**DATASET**
□ □ □ □ □

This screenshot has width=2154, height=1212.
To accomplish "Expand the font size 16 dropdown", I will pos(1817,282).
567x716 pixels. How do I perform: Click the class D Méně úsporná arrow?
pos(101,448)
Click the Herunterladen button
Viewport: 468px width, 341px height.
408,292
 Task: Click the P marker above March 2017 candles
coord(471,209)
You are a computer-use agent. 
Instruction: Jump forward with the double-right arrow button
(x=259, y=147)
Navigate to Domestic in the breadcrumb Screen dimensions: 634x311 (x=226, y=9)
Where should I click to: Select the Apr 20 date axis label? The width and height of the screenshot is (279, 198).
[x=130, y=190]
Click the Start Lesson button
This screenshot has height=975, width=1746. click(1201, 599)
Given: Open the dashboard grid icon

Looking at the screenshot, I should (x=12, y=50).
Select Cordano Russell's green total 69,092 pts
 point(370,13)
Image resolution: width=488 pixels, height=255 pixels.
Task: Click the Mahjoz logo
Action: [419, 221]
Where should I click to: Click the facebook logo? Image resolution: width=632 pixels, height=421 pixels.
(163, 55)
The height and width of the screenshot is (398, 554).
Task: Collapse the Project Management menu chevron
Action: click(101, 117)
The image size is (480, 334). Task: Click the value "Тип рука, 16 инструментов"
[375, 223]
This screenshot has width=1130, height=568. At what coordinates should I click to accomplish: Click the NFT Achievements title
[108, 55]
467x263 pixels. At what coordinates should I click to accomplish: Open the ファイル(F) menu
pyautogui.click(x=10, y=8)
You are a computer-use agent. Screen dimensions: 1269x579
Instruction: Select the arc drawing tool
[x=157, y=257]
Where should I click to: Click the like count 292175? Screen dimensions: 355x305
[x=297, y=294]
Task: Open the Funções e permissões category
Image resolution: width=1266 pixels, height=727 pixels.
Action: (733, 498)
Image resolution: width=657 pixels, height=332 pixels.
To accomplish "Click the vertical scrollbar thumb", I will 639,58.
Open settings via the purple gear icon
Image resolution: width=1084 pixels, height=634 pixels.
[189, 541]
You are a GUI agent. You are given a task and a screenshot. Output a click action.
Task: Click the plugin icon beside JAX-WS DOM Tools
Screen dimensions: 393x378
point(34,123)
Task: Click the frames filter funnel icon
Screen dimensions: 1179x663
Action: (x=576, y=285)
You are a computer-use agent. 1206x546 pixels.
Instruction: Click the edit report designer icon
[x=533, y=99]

□ □ □ □ □

**YOUR GOAL**
Copy the whole listing above line for line, keeping every character unchanged.

**EXPECTED OUTPUT**
This screenshot has width=2154, height=1212.
To accomplish "Expand the font size 16 dropdown", I will pos(1817,282).
567x716 pixels. How do I perform: Click the class D Méně úsporná arrow?
pos(101,448)
Click the Herunterladen button
Viewport: 468px width, 341px height.
408,292
 Task: Click the P marker above March 2017 candles
coord(471,209)
You are a computer-use agent. 
Instruction: Jump forward with the double-right arrow button
(x=259, y=147)
Navigate to Domestic in the breadcrumb Screen dimensions: 634x311 (x=226, y=9)
Where should I click to: Select the Apr 20 date axis label? The width and height of the screenshot is (279, 198).
[x=130, y=190]
Click the Start Lesson button
This screenshot has height=975, width=1746. click(1201, 599)
Given: Open the dashboard grid icon

Looking at the screenshot, I should (x=12, y=50).
Select Cordano Russell's green total 69,092 pts
 point(370,13)
Image resolution: width=488 pixels, height=255 pixels.
Task: Click the Mahjoz logo
Action: [419, 221]
Where should I click to: Click the facebook logo? Image resolution: width=632 pixels, height=421 pixels.
(163, 55)
The height and width of the screenshot is (398, 554).
Task: Collapse the Project Management menu chevron
Action: click(101, 117)
The image size is (480, 334). Task: Click the value "Тип рука, 16 инструментов"
[375, 223]
This screenshot has width=1130, height=568. At what coordinates should I click to accomplish: Click the NFT Achievements title
[108, 55]
467x263 pixels. At what coordinates should I click to accomplish: Open the ファイル(F) menu
pyautogui.click(x=10, y=8)
You are a computer-use agent. Screen dimensions: 1269x579
Instruction: Select the arc drawing tool
[x=157, y=257]
Where should I click to: Click the like count 292175? Screen dimensions: 355x305
[x=297, y=294]
Task: Open the Funções e permissões category
Image resolution: width=1266 pixels, height=727 pixels.
Action: (733, 498)
Image resolution: width=657 pixels, height=332 pixels.
To accomplish "Click the vertical scrollbar thumb", I will 639,58.
Open settings via the purple gear icon
Image resolution: width=1084 pixels, height=634 pixels.
[189, 541]
You are a GUI agent. You are given a task and a screenshot. Output a click action.
Task: Click the plugin icon beside JAX-WS DOM Tools
Screen dimensions: 393x378
point(34,123)
Task: Click the frames filter funnel icon
Screen dimensions: 1179x663
Action: (x=576, y=285)
You are a computer-use agent. 1206x546 pixels.
Instruction: Click the edit report designer icon
[x=533, y=99]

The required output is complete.